PROBLEM DESCRIPTION → Using the line that contains "Pricing Intelligence (121, 2503)" as the start, restate each line word for word through the final line of the material below, and return only those.

THE RECORDS →
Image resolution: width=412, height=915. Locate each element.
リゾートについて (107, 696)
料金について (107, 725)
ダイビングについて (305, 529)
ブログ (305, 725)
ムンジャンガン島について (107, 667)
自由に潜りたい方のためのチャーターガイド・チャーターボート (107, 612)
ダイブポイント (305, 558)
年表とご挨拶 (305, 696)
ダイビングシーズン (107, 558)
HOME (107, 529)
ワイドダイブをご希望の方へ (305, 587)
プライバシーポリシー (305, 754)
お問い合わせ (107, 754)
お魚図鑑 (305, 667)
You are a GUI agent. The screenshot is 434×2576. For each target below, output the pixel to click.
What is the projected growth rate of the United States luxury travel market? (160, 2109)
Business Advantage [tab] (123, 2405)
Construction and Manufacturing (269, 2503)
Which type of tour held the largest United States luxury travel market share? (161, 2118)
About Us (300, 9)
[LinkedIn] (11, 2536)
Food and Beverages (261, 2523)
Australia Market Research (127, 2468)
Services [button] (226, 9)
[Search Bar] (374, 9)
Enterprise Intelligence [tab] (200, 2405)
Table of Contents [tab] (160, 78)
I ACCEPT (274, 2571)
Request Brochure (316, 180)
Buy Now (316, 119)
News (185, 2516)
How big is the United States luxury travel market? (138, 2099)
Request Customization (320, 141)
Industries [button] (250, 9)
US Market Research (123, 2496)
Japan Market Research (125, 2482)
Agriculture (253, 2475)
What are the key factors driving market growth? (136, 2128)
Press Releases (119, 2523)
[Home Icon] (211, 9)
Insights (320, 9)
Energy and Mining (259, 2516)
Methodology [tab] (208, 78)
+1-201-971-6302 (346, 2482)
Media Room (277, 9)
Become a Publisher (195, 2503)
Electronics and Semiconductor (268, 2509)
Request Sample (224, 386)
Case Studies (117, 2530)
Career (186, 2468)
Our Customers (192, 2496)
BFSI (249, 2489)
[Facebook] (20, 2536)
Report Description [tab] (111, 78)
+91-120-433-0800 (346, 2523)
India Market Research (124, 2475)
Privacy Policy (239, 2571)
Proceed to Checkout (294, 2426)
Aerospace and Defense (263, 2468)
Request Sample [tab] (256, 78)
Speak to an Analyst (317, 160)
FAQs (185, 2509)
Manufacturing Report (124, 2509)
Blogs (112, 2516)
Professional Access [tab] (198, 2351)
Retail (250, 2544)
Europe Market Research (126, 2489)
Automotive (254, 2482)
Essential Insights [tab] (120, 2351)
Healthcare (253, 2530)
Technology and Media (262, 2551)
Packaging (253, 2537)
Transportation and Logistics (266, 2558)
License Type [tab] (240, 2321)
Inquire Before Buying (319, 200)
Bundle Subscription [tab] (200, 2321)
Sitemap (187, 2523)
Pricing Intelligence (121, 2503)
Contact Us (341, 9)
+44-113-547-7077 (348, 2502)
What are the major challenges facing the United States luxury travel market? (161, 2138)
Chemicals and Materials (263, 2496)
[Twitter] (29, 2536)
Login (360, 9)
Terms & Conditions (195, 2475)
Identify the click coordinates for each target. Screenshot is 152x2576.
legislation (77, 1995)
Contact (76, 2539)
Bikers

TASK RESPONSE →
Pricing Intelligence (121, 2503)
Contact Us (341, 9)
+44-113-547-7077 (348, 2502)
What are the major challenges facing the United States luxury travel market? (161, 2138)
Chemicals and Materials (263, 2496)
[Twitter] (29, 2536)
Login (360, 9)
Terms & Conditions (195, 2475)
Identify the click coordinates for each target. Screenshot is 152x2576.
legislation (77, 1995)
Contact (76, 2539)
Bikers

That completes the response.